▸ Provided text:
——

How the 5 million $ is created
Let’s leave the Fed out of it, they aren’t needed to create "debt money ".
A pension fund takes 15 million $ it won’t need for 20 years, and buys the bridge bond. Because it collects money for 20 years before it pays out of the pension fund, the numbers work out fine. Even though the pension money is not in their account (it is out in the economy being spent by me and my bridge builders, or put in savings accounts etc., to be lent out again etc.), it is still considered real money as far as the pension fund planner is concerned. He doesn’t say " I just blew 15 million “, but rather,” I purchased an investment."
So the process that turns solid credit into a bond, into cash in the economy does not require the Fed’s involvement at all. All it takes is time, asset creation, and trust that debts will be paid in time-money.
It is important to see the member banks as competitors, and the Fed as a non profit service bank. Only 3 % of the member bank’s capital is tied up in Fed operations. They make most of their money elsewhere, not from the 6 % interest the Fed pays them on 3 % of their capital.
There is nothing wrong with greed. Only fraudulent actions are a problem. True freedom is not without law. You cannot infringe on other people’s freedom. True freedom includes not to have your life, liberty or property taken away from you.
Freedom is where each person has their own power over them self. In other words, power is distributed the most and not centralized to a government.
Now, how would a free market work on wall street? Well, you’d have many different exchanges, and the exchanges are going to have regulations that tries to maximize the benefits for the shareholders who buy the stocks and the companies that are on that exchange. To attract capital, they will have to have regulations that benefit those buying the stocks, or the investment money will go elsewhere. Of course the more capital that can be attracted will result in the companies benefiting when they go public or seek new capital.
You won’t run into the moral hazard that is so prevalent in our system now because you do not have the government bailout option, so a company is not going to drag their feet as long when things go wrong… especially when it is a market wide problem caused by government.
In your example, there is not money creation. There is $15 million circulating in the economy at the beginning (initially in the pension fund), and $15 million circulating after they buy the bond. When the pension fund buys the bond, they don’t have $15 million, they have a bond.
So, the question is how does the fed create money. There is a heck of a lot more dollars in the system today than there was decades ago. How did that get created? It had to be created somehow. My explanation is that the Fed buys bonds with newly printed federal reserve notes, or their digital equivalent.

——

Can you write what comes next in the discussion of how money is created, picking up right after its last sentence? The listing that comes next isn't needed for anything here.

▸ Raw data:
——

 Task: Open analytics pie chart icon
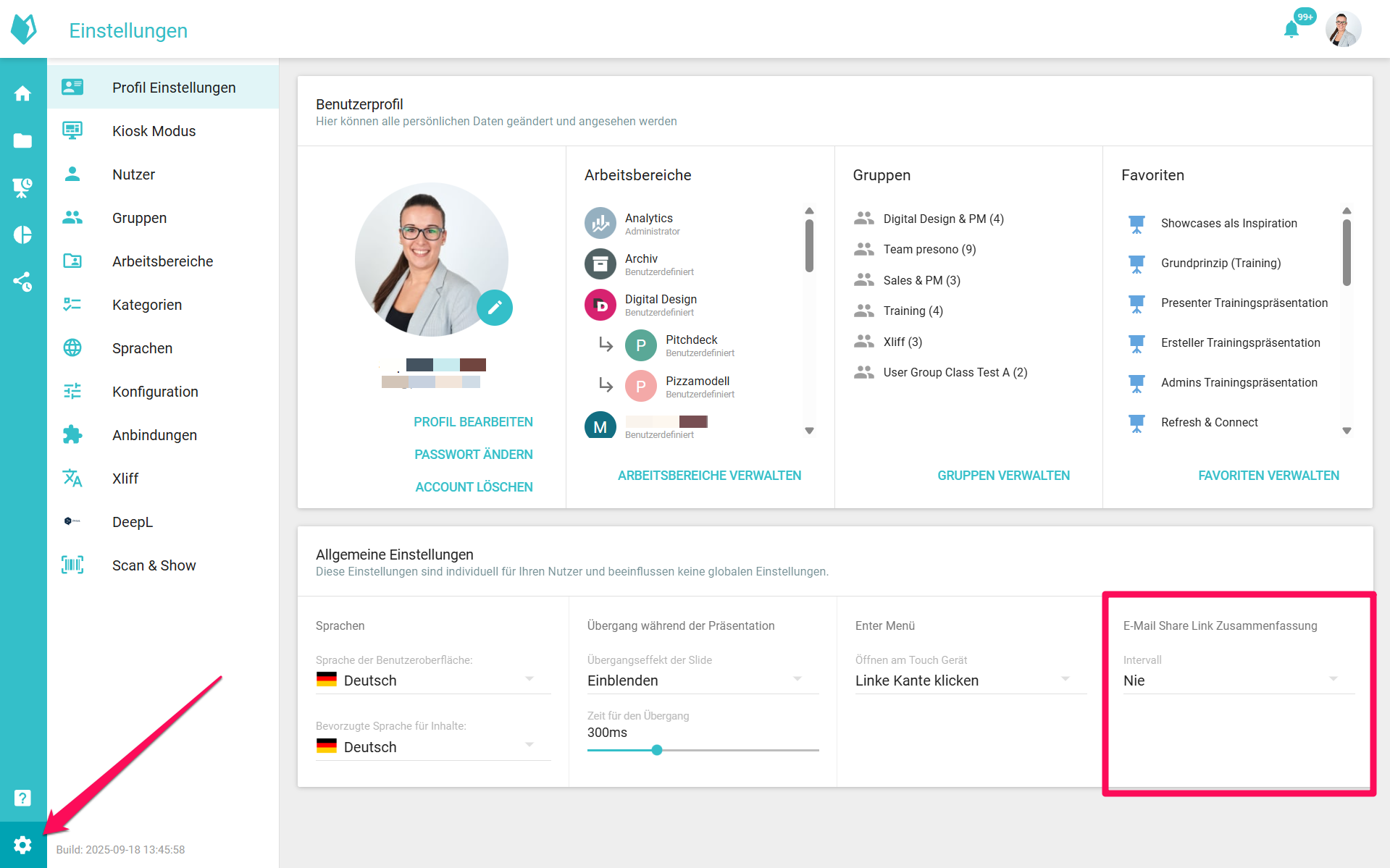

——

▸ Written response:
Please try to get over the myth that the Fed creates money. You can not provide any links to support this concept. I know, because I have been trying to find them.
In the pension example, forget that 15 million dollars is “technically” in circulation. It is not if it’s just sitting there. As pension manager, I must buy that bond (really putting that capital back in circulation), effectively creating “freed money”. I say freed rather then free, it is free for someone else to own for 20 years,free in the economy , but we believe we will be paid well for this in 20 years. Trust is everything. Through the trust-time-loan-asset creation process, new capital is created. There is no hocus pocus involved. Assets are created by work that replaces borrowed capital over time. Time is the element that makes the books balance. Think of it as money-time, that is what the bankers have to sell. A lot of value can be created in 20 years. Value is what counts, the dollar is just a unit to represent it.
It is not simple to point to the creation of the dollar. Was it the time sweating making the bridge?, or the improved profits of the citizens who don’t lose so many coins out of their pockets now that they don’t have to swim across the river ?
If I had to pin point the instance of money creation, I think it comes when I take the 15 million $ I got for building the bridge, and start spending it to build the next bridge. Maybe with a loan from a banker who is impressed with my bridge building.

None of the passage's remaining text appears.